Abstract

Clinical Alzheimer's disease (AD) begins with mild cognitive impairment (MCI) and progresses to mild, moderate, or severe dementia, constituting a disease continuum that eventually leads to death. This study aimed to estimate the probabilities of transitions across those disease states. We developed a mixed-effects multi-state Markov model to estimate the transition probabilities, adjusted for 5 baseline covariates, using the Health and Retirement Study (HRS) database. HRS surveys older adults in the United States bi-annually. Alzheimer states were defined using the modified Telephone Interview of Cognitive Status (TICS-m). A total of 11,292 AD patients were analyzed. Patients were 70.8±9.0years old, 54.9% female, and with 12.0±3.3years of education. Within 1year from the initial state, the model estimated a higher probability of transition to the next AD state in earlier disease: 12.8% from MCI to mild AD and 5.0% from mild to moderate AD, but<1% from moderate to severe AD. After 10years, the probability of transition to the next state was markedly higher for all states, but still higher in earlier disease: 29.8% from MCI to mild AD, 23.5% from mild to moderate AD, and 5.7% from moderate to severe AD. Across all AD states, the probability of transition to death was<5% after 1year and>15% after 10years. Older age, fewer years of education, unemployment, and nursing home stay were associated with a higher risk of disease progression (p<0.01).
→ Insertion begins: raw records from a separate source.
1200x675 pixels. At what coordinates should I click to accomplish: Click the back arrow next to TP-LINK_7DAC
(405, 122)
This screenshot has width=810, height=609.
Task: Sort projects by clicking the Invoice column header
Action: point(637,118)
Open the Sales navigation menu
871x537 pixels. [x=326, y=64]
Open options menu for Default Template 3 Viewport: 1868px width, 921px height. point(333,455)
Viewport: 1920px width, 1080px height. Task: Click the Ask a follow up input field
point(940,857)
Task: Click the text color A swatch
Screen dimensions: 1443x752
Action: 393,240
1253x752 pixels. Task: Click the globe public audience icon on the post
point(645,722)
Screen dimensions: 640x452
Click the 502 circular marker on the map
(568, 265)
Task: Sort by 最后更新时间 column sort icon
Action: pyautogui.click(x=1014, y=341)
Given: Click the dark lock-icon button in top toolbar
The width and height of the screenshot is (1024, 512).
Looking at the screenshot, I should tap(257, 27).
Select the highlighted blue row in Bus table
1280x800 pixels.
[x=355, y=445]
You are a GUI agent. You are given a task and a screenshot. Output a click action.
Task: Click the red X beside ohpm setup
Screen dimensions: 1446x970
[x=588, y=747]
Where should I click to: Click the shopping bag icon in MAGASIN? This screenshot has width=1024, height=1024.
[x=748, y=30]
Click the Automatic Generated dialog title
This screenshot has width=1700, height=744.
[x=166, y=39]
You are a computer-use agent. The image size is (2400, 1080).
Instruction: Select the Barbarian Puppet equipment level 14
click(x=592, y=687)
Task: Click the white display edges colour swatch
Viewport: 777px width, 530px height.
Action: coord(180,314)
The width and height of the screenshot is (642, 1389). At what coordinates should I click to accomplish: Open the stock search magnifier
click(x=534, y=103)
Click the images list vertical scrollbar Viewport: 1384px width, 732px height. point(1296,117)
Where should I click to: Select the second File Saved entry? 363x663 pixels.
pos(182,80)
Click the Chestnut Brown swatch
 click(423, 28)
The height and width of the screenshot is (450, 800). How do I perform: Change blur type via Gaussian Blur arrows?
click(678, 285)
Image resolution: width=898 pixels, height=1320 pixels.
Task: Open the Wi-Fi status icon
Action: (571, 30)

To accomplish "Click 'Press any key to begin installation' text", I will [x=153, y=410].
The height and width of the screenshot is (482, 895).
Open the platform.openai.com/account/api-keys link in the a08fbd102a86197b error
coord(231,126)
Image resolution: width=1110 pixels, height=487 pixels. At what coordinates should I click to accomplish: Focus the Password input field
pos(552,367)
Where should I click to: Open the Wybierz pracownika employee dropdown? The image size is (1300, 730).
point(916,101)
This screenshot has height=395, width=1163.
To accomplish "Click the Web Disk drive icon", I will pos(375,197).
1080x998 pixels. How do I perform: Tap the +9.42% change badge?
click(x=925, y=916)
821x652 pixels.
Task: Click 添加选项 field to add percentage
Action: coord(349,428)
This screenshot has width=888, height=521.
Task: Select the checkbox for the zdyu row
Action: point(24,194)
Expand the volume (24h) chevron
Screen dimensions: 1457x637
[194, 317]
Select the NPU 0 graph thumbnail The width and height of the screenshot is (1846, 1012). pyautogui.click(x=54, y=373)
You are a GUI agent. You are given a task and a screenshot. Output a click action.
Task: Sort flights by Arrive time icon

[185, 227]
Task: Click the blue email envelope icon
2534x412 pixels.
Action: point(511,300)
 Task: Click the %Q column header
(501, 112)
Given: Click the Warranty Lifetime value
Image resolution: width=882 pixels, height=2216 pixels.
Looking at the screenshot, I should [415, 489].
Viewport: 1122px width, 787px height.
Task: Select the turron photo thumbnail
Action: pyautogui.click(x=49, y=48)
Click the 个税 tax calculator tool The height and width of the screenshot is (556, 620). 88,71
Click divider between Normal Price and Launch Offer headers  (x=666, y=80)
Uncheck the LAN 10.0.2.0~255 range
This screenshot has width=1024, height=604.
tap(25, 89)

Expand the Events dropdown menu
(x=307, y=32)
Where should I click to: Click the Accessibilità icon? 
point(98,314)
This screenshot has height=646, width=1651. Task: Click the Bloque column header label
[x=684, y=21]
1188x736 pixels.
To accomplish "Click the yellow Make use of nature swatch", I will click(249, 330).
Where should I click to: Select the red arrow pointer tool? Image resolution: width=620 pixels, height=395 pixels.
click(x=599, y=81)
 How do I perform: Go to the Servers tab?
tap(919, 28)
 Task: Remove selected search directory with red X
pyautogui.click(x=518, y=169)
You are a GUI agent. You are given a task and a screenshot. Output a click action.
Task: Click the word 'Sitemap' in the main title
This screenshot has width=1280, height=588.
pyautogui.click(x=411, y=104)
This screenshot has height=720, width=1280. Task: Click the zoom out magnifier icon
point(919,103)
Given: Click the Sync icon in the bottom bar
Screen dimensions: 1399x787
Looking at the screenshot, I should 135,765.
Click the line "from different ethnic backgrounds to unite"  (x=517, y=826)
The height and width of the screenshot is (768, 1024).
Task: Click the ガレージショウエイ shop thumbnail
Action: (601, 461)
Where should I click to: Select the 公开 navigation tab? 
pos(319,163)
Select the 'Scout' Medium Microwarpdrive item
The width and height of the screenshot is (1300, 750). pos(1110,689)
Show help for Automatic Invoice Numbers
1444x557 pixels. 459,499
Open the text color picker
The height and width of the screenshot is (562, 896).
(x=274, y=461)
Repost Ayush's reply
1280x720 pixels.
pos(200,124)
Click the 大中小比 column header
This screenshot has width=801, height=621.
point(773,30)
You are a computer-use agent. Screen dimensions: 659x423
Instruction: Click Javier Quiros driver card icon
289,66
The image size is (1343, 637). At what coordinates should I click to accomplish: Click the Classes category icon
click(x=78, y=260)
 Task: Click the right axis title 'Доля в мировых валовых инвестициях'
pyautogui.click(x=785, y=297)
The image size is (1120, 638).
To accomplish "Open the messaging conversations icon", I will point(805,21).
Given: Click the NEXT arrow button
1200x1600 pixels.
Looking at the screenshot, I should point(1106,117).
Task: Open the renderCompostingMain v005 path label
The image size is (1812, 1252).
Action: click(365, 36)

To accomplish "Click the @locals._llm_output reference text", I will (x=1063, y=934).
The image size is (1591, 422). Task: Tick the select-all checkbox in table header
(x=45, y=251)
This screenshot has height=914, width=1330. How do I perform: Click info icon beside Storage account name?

This analysis shows that the risk of progression is greater in earlier AD states, increases over time, and is higher in patients who are older, with fewer years of education, unemployed, or in a nursing home at baseline. The estimated transition probabilities can provide guidance for future disease management and clinical trial design optimization, and can be used to refine existing cost-effectiveness frameworks.